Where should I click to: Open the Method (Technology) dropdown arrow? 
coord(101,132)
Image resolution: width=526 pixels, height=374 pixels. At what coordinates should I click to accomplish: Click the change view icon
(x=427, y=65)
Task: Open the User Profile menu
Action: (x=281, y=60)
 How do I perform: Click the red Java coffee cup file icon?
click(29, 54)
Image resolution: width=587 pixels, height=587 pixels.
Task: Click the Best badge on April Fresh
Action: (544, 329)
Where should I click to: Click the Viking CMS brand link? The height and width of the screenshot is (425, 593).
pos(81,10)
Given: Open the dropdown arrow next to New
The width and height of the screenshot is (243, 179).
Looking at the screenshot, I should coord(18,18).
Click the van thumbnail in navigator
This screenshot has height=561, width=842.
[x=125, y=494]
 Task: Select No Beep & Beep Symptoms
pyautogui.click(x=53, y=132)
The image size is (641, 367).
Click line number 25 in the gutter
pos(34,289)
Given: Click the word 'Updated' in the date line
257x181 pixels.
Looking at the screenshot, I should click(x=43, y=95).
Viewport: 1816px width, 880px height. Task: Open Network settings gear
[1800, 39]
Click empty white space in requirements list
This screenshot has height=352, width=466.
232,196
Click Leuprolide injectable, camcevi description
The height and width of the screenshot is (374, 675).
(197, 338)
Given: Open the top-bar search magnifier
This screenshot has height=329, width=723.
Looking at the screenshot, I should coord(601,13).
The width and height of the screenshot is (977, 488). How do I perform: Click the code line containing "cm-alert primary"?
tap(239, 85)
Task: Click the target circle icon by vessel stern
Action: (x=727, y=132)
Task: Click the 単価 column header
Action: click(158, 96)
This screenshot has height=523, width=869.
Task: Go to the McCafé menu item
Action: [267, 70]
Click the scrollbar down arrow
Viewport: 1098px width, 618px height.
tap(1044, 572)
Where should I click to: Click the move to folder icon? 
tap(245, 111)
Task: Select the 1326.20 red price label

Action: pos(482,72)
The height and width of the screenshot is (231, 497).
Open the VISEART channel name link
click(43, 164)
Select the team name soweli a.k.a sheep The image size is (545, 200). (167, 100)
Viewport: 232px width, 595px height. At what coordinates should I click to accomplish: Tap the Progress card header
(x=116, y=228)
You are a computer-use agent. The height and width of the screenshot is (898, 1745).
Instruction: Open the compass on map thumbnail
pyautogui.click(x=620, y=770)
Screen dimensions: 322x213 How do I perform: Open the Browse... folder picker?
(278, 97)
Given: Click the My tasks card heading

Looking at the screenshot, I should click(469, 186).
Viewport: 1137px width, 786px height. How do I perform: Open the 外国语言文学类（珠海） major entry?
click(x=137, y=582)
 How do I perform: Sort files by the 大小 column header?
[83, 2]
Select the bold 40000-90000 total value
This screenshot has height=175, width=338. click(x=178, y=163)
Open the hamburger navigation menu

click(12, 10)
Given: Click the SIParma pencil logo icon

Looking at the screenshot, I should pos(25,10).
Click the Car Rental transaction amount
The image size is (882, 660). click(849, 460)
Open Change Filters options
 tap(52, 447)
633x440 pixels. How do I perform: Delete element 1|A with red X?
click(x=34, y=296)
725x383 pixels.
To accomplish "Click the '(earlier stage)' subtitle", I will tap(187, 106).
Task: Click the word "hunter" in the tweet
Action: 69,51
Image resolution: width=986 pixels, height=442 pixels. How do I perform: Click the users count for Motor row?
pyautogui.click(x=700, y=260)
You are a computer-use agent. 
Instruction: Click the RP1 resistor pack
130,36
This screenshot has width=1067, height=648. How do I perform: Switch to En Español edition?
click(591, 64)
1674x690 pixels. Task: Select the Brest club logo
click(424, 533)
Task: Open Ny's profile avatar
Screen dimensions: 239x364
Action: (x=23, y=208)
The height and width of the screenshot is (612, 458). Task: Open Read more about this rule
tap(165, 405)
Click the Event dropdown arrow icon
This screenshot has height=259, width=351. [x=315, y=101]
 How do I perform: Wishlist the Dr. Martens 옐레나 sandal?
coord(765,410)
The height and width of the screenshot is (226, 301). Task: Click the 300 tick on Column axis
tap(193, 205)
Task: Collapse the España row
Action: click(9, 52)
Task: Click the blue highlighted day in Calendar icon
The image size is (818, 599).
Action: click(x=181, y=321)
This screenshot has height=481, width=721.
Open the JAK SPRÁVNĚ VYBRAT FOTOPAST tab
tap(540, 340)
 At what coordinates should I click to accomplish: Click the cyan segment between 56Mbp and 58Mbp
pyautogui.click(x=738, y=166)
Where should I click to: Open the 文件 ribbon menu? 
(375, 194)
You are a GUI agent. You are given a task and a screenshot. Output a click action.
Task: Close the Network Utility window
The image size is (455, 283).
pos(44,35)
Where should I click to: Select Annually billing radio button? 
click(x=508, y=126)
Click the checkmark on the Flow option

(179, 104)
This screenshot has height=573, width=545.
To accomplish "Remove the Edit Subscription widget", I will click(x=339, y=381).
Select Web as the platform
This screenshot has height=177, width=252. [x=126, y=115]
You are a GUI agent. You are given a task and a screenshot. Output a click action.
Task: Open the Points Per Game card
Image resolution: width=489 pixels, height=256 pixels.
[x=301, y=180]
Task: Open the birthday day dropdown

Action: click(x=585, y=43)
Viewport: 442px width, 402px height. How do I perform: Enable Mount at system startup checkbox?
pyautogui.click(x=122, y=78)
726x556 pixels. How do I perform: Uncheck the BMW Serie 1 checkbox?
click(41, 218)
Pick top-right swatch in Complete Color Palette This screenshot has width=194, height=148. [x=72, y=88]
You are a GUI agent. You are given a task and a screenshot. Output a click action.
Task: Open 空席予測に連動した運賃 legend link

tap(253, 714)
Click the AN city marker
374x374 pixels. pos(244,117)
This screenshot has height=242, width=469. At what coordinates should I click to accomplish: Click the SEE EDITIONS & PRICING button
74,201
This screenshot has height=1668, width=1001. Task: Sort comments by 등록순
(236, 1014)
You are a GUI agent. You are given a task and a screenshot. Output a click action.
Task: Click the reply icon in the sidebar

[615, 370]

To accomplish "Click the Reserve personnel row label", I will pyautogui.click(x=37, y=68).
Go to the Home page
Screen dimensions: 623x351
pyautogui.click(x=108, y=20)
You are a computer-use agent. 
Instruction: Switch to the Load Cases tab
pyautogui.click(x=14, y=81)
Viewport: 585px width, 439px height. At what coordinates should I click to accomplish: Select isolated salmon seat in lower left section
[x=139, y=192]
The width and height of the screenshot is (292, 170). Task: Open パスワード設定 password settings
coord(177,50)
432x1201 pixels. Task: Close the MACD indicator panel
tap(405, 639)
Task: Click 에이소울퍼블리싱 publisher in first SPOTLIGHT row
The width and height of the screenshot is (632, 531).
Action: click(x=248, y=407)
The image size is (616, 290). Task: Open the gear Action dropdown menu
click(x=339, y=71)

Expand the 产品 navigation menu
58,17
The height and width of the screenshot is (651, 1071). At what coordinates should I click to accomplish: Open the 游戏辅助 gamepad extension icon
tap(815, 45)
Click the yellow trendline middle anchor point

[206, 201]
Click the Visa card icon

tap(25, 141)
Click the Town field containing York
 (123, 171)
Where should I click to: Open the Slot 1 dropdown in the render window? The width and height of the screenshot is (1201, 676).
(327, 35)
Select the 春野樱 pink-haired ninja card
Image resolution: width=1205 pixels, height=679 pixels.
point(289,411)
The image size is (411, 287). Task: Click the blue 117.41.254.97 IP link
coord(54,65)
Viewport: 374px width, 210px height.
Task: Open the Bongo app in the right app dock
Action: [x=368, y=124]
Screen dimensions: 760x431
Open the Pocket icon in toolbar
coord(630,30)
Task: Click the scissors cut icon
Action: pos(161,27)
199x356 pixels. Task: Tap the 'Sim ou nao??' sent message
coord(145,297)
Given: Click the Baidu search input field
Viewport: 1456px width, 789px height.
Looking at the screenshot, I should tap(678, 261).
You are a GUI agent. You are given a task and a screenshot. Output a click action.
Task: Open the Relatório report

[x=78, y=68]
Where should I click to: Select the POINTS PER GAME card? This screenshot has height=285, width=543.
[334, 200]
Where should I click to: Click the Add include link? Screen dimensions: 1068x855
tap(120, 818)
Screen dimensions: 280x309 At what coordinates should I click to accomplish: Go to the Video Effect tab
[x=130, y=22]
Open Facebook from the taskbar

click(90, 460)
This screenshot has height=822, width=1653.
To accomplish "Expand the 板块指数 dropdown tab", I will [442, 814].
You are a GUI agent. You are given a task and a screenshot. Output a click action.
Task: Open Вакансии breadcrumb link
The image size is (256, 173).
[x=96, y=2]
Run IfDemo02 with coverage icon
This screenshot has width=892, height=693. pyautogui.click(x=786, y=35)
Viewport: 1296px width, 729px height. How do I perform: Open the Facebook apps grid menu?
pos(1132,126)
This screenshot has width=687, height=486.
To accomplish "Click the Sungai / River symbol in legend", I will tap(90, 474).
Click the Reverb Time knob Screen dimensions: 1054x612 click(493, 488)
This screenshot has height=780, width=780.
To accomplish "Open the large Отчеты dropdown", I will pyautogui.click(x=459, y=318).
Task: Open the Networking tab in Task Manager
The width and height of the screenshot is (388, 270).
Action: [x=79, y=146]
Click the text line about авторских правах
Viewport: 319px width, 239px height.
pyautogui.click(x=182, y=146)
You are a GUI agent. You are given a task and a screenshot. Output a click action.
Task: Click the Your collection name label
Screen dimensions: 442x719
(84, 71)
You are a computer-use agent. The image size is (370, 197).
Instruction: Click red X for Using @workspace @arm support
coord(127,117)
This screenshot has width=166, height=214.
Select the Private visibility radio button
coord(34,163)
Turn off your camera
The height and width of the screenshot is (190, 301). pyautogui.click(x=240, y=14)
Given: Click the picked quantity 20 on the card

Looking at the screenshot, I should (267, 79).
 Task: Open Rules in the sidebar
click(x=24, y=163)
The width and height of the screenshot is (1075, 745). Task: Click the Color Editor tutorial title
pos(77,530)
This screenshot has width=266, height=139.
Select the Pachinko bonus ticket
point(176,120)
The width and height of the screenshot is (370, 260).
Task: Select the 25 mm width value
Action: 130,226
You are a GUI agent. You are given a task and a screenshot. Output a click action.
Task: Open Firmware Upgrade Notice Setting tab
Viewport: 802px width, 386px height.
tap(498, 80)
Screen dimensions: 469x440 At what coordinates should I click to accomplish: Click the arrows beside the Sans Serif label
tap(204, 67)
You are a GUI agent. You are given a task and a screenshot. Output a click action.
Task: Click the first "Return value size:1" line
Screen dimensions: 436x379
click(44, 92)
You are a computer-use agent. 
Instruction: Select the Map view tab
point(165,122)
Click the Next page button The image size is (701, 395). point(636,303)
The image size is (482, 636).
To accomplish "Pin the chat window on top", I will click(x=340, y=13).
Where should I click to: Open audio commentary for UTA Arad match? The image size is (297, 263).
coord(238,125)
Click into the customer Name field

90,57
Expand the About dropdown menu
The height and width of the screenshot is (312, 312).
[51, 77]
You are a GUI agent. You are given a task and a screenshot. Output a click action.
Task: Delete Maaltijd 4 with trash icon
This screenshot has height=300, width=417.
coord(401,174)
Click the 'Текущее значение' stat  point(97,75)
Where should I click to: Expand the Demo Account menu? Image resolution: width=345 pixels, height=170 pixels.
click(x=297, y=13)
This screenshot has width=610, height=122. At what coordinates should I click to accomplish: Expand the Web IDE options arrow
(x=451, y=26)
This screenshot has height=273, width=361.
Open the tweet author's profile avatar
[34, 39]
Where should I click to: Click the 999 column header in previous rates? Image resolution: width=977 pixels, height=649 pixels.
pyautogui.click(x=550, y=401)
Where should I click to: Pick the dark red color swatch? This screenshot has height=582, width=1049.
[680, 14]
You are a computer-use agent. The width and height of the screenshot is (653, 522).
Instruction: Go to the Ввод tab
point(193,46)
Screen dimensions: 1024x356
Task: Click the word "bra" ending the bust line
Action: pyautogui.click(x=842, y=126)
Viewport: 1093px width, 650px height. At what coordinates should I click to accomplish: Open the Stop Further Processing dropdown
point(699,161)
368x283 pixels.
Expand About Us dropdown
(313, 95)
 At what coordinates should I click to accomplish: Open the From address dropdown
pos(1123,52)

----

**Assignment**. Of the lines above, count those containing the word "search", and give the number by itself.

**Answer to the problem**. 2